Work instructions ::
Exact repetition, please: start with the line where "A cura di (71, 129)" appears and stop after the final line of the records.

Items listed in a dataset:

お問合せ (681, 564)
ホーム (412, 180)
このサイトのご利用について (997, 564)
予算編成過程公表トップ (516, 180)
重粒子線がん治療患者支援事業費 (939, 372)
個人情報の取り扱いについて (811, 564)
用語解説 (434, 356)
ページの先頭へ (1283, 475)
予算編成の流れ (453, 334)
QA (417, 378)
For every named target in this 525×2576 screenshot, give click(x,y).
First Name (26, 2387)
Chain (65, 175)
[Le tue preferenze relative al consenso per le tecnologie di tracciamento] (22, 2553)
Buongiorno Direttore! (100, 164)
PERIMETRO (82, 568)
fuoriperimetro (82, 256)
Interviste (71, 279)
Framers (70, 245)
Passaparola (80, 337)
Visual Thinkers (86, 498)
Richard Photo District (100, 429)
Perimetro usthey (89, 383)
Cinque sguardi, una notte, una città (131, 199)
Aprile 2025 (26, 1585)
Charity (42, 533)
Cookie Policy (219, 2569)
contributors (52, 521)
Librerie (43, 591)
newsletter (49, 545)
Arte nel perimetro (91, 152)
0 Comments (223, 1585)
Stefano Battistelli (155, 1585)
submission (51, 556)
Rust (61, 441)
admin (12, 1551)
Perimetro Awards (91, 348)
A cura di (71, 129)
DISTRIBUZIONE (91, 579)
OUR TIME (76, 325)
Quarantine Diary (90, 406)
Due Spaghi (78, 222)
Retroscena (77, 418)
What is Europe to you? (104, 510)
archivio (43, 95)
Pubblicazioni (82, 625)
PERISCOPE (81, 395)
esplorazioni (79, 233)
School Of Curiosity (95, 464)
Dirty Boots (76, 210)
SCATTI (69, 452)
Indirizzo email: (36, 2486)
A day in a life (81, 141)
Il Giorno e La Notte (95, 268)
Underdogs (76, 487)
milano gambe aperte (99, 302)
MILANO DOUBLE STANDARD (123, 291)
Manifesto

Finished exercise ::
A cura di (71, 129)
DISTRIBUZIONE (91, 579)
OUR TIME (76, 325)
Quarantine Diary (90, 406)
Due Spaghi (78, 222)
Retroscena (77, 418)
What is Europe to you? (104, 510)
archivio (43, 95)
Pubblicazioni (82, 625)
PERISCOPE (81, 395)
esplorazioni (79, 233)
School Of Curiosity (95, 464)
Dirty Boots (76, 210)
SCATTI (69, 452)
Indirizzo email: (36, 2486)
A day in a life (81, 141)
Il Giorno e La Notte (95, 268)
Underdogs (76, 487)
milano gambe aperte (99, 302)
MILANO DOUBLE STANDARD (123, 291)
Manifesto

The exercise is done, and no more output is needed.